■ Document section
- Active: 22 August 1941 – 9 August 1942
- Country: Soviet Union
- Branch: Soviet Army
- Type: Military and Internal Police
- Role: Policing and Border Patrol
- Size: Division
- Part of: Leiningrad Front, Eight Army, Neva Operations Group, Leningrad Front

= 1st Rifle Division NKVD =

The 1st Rifle Division NKVD was a division of the NKVD of the Soviet Union during World War II.
== History ==
The 1st Rifle Division NKVD was formed in August 1941 from the 3rd, 7th, 33rd and 102nd Border Guard Detachments and the 7th and 33rd NKVD Rifle Regiments. In December 1941 the division was then assigned to the 8th Army where it remained until February 1942 when it moved back to the Neva Operational Group as part of the Leningrad Front. Later that year in August the division was transferred to the Red Army and redesignated as the 46th Rifle Division.

■ Recorded data
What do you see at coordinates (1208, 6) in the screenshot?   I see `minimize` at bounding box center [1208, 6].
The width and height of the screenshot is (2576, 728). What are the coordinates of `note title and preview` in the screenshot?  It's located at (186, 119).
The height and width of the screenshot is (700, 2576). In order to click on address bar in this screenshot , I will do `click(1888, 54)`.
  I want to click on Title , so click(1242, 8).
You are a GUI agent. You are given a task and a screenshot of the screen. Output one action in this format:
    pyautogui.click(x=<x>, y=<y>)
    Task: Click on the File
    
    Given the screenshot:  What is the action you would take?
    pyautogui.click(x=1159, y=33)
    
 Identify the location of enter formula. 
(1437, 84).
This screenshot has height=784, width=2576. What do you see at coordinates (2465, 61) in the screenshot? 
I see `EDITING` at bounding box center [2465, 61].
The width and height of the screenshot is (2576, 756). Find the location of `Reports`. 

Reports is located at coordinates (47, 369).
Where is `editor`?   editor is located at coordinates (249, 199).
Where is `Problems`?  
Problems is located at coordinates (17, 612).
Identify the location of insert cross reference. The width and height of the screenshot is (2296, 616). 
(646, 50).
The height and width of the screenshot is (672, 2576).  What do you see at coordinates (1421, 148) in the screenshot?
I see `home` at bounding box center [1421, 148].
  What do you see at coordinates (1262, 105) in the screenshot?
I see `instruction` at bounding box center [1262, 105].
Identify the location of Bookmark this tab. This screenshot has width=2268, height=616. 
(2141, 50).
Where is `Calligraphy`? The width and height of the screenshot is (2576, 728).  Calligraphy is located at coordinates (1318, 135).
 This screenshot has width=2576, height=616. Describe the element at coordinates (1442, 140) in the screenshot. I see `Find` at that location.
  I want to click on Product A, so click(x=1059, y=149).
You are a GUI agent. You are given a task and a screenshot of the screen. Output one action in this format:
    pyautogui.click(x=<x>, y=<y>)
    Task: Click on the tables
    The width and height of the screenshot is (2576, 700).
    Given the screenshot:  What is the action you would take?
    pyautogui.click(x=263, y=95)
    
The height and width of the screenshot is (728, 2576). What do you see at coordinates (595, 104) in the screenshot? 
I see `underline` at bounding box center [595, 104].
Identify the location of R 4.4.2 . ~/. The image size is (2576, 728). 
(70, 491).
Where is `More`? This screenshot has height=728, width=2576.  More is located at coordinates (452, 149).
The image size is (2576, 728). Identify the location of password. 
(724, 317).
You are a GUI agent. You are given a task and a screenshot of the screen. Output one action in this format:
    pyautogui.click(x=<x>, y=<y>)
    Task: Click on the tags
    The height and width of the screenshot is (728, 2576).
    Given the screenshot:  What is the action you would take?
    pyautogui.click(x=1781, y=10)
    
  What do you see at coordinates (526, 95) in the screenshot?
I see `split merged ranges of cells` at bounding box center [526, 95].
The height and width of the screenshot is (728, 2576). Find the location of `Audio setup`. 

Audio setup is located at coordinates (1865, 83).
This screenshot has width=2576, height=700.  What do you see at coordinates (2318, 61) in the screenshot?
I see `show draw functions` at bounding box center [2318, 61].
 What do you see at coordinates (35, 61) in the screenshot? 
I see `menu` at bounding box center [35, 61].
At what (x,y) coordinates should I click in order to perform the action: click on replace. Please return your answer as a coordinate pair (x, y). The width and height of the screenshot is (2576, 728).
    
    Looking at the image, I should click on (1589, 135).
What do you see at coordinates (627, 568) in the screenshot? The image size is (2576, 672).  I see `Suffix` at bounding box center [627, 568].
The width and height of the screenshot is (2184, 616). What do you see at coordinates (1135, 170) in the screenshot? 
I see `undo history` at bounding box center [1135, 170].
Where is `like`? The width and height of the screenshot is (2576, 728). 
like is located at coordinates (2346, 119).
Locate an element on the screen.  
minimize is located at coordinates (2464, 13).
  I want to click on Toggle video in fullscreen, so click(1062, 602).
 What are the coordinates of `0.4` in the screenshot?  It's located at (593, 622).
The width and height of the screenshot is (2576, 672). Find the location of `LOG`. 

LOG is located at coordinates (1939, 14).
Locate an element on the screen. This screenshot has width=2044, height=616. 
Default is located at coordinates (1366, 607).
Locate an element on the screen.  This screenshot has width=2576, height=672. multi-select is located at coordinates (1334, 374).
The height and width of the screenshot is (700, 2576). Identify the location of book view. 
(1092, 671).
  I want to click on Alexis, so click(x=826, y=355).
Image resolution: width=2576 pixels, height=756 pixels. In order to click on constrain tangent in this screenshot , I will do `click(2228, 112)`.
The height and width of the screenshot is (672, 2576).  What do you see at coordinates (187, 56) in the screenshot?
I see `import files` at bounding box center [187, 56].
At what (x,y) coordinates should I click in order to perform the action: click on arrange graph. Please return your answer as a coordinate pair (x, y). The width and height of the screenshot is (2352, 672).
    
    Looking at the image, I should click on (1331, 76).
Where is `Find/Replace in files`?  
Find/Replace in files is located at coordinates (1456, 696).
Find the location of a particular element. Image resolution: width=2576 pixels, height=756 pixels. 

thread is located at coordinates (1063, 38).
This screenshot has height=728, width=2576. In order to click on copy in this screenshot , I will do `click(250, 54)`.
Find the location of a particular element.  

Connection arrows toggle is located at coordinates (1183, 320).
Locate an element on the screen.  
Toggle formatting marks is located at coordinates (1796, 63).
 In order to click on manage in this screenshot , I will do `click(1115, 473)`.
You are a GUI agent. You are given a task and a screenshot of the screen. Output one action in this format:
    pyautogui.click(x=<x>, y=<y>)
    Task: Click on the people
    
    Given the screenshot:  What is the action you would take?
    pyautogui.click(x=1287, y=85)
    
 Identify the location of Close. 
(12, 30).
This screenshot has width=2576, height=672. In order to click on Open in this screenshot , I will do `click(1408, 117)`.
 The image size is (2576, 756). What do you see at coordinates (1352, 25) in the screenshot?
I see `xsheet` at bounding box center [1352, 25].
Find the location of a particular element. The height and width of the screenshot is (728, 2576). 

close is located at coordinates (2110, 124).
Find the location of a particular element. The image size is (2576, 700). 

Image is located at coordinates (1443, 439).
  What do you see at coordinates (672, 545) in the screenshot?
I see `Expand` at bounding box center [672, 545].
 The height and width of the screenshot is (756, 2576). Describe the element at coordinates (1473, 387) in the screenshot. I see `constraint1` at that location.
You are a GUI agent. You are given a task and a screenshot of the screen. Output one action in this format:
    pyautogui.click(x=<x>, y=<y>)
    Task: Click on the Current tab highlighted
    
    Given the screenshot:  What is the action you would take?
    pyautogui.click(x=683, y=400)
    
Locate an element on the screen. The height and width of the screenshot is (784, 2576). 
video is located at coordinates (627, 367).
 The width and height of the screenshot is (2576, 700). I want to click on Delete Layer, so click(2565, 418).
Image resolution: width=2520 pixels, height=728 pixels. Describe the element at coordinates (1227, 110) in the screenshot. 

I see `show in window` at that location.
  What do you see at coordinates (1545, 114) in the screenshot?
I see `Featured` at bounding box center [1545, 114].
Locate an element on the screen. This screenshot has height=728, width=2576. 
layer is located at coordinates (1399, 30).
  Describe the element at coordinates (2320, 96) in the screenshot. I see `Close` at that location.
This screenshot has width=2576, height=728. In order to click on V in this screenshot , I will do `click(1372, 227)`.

■ Work task 1
Decide whether each statement agrees with the text about the 1st Rifle Division NKVD, and answer yes or no with the deciding words quoted exactly: (a) The division was built from Border Guard Detachments and NKVD Rifle Regiments. (b) The division stayed with the 8th Army until the end of 1942. (c) After moving to the Red Army, the division was given a new name.
■ Work task 2
Quote the text about the 1st Rifle Division NKVD, starting with "- Active: 22" and going on through "World War II.".
Rely only on the text about the 1st Rifle Division NKVD.

■ Your response 1
(a) Yes: "formed in August 1941 from the 3rd, 7th, 33rd and 102nd Border Guard Detachments and the 7th and 33rd NKVD Rifle Regiments"
(b) No: "where it remained until February 1942"
(c) Yes: "redesignated as the 46th Rifle Division"

■ Your response 2
- Active: 22 August 1941 – 9 August 1942
- Country: Soviet Union
- Branch: Soviet Army
- Type: Military and Internal Police
- Role: Policing and Border Patrol
- Size: Division
- Part of: Leiningrad Front, Eight Army, Neva Operations Group, Leningrad Front

= 1st Rifle Division NKVD =

The 1st Rifle Division NKVD was a division of the NKVD of the Soviet Union during World War II.